Al via il Summit organizzato dal Sole 24 Ore e Financial Times, in collaborazione con Sky TG24 dedicato alla manifattura italiana e alle strategie di sviluppo nel difficile scenario attuale

l protrarsi della guerra in Ucraina, scatenata dall’invasione russa dello scorso febbraio, che ha aggravato la crisi delle forniture già innescata dalla pandemia, portando alle stelle i prezzi delle materie prime e (soprattutto) dell’energia. Le incertezze e le difficoltà che le aziende del made in Italy si troveranno ad affrontare nei prossimi mesi sono tante, con il rischio di veder sfumare la ripresa rapida e forte registrata dalla nostra manifattura e dalle esportazioni negli ultimi due anni.
È necessario perciò adottare misure strategiche – da parte di aziende e istituzioni – che consentano al made in italy di resistere alla crisi in corso e mantenere i livelli di produttività e competitività attuali. Proprio di questo si parlerà da oggi a giovedì in occasione del Made in Italy Summit, organizzato dal Sole 24 Ore e Financial Times, in collaborazione con Sky TG24.

La sfida cruciale dei prossimi mesi
«Questa iniziativa è un’occasione per confrontarci: un laboratorio di idee e progetti da mettere in cantiere per i prossimi mesi – ha detto il direttore del Sole 24 Ore, fabio tamburini, aprendo i lavori del pomeriggio. C’è la necessità di capire quali sono i problemi da affrontare, qual è lo scenario di cui tenere conto e dare indicazioni, una bussola, per navigare da qui a fine anno e nel 2023».
La situazione è complessa e il nuovo scenario politico anche in Italia aumenta l’incertezza, come dice Roula Khalaf, direttore del Financial Times, che paventa anche rischi di tenuta finanziaria: «Oggi abbiamo motivi per essere dubbiosi e scettici sul futuro dell’Italia dal punto di vista delle decisioni che prenderà il nuovo governo – dice –. Ma ci sono anche molti elementi per rimanere ottimisti: l’Italia ha un export dinamico, ha eccellenti artigiani e imprenditori, che hanno dimostrato di riuscire sempre a uscire dalle difficoltà».
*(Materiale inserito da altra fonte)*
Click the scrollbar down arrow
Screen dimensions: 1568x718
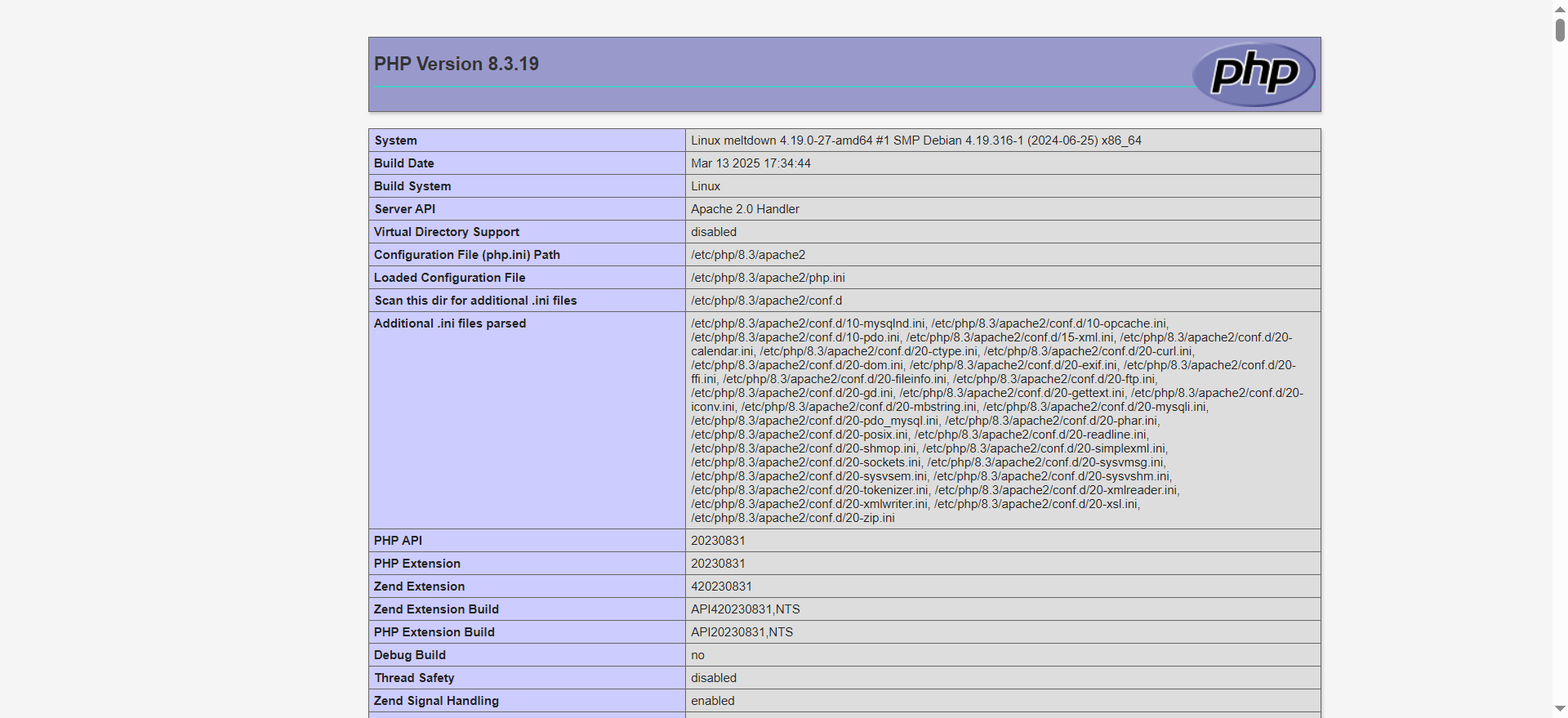click(1560, 709)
PMI digitali, i grafici e le storie
Per Giuseppe De Bellis, direttore di Sky TG24, «siamo in un momento cruciale, quello del post-elezioni. C’è un cambio deciso nel nostro Paese e saremo molto osservati dall’estero. Il paese è chiamato all’ennesima prova di maturità e resilienza. L’impresa è parte cruciale della ripresa. Non è facile, ma credo che questo Paese abbia risorse nascoste che riesce a tirarle fuori nei momenti più difficili».
Paolo Magri, vice presidente Ispi, ha cercato di tracciare la possibile evoluzione della difficile situazione geopolitica: «Comunque vada, nulla sarà più come prima nel rapporto con la Russia – ha detto –. La guerra segna la fine di un matrimoni virtuoso tra un Paese che produce pochissimo ma ha tante materie prime, la Russia, e un insieme di Paesi, l’Europa, che produce quasi tutto ma è povero di materie prime. Perdiamo un canale privilegiato di reperimento delle materie prime». Anche sul fronte energetico nulla sarà come prima. Forse nel futuro il mercato energetico sarà più «green», di sicuro sarà meno folle, meno regolato da elementi arbitrari che stiamo sperimentando in queste settimane. «Non lo rimpiangeremo», conclude Magri. ma è necessario investire in nuove tecnologie e fonti alternative, a cominciare dai rigassificatori.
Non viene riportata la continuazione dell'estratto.